Mais je devine votre prochaine question car je vous ai mis l'eau à la bouche : quelles sont les conditions pour jouer ?

Mettons d'emblée de côté le profil radical du joueur de l'extrême qu'est le resquilleur sans billet : amoureux du risque, il augmente le risque de se faire gauler en participant à la partie, au lieu de d'essayer de passer inaperçu à la voiture bar. C'est le Jonathan Hart du TGV Sud-Est ! (car c'est toujours un homme).

Mais à part ce rare spécimen suicidaire, il y a deux principales catégories de joueurs : le joueur volontaire et le joueur malgré lui (donc qui joue sans le savoir, c'est magnifique !)

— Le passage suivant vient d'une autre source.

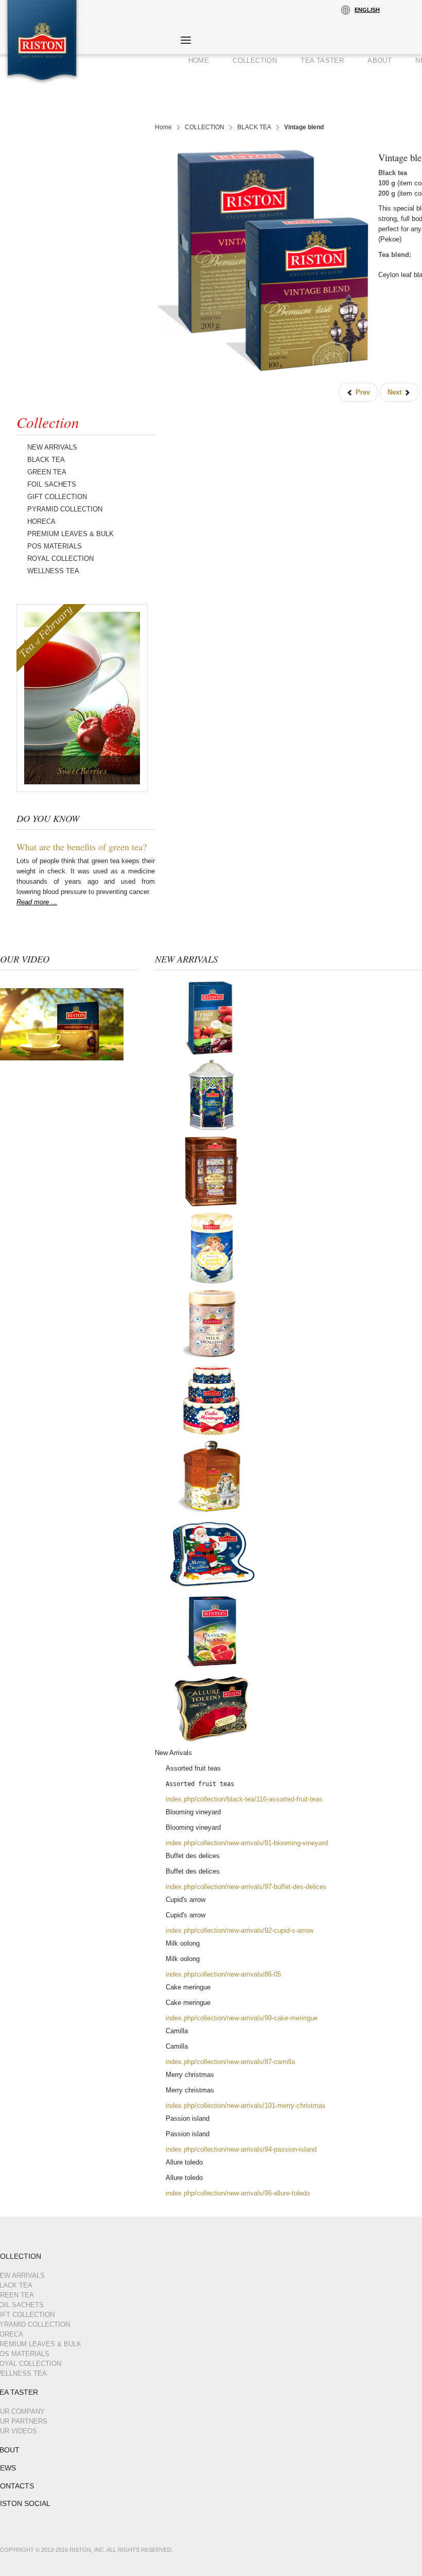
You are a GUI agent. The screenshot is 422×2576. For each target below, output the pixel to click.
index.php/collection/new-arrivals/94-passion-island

Le joueur volontaire essaie généralement, par égoïsme classique, de piquer une place meilleure que celle qu'il a réservée, genre pour éviter le carré où il va devoir supporter les hurlements de morveux hyperactifs pendant 5 heures.

Sa motivation peut être aussi plus socialisante : voyageant accompagné, il n'a pas pensé à faire une réservation conjointe avec le reste du groupe, ce qui l'amène à devoir jouer pour pouvoir rester à déblatérer des âneries avec eux (notons que même lorsque le joueur gagne et conquiert la place convoitée, il échange rarement plus de 10 mots avec ses amis pendant le reste du voyage, car ils n'ont rien à se dire en fait).

Quant au joueur malgré lui, c'est un véritable artiste qui s'ignore : le cas le plus répandu ne sait pas distinguer la fenêtre du couloir. Il y a aussi le touriste étranger qui ne comprend rien au système de réservation, ou encore l'illettré qui ne sait pas lire son billet. Mais le plus fort est celui qui se trompe de voiture ou confond le haut et le bas du duplex.

Et puis il y a la figure ultime du méta-joueur involontaire : celui qui, tellement habitué à ce qu'on lui pique régulièrement sa place, voit des joueurs là où il n'y en a pas et, blasé, oublie de vérifier son billet et vous demande de décaniller, alors que vous êtes installé à la bonne place. C'est très fort : comment jouer, même sans joueurs ...

 

Alors ok, me direz-vous, c'est marrant, mais comment expliquer tout de même un tel engouement pour cette pratique ?

J'ai ma petite idée que je vous livre, et qui tient selon moi à l'étonnante contemporanéité des valeurs que ce jeu mobilise, totalement en phase avec le programme de notre bien-aimé Président et de ses deux roquets alto-ligérien et drômien.

Le hasard, en premier lieu, qui à force de coupes sévères dans les budgets de l'éducation nationale et de la recherche, a désormais supplanté le mérite et la connaissance dans l'esprit d'une bonne partie de la population comme seul espoir de réussite sociale. Euromillion du loto et jeux débiles à la télé sont là pour nous le rappeler, alors que dans le même temps, des hordes de diplômés lettrés, « inemployables » assistés, squattent inlassablement les guichets des locaux faméliques du Pôle Emploi.

Mais surtout, en second lieu, l'esprit de concurrence féroce auquel ce jeu fait appel nous rappelle qu'à l'extérieur du train, également, la société nous est présentée comme une jungle où, pour faire sa place, la seule issue est d'enfoncer son semblable ou de doubler son voisin.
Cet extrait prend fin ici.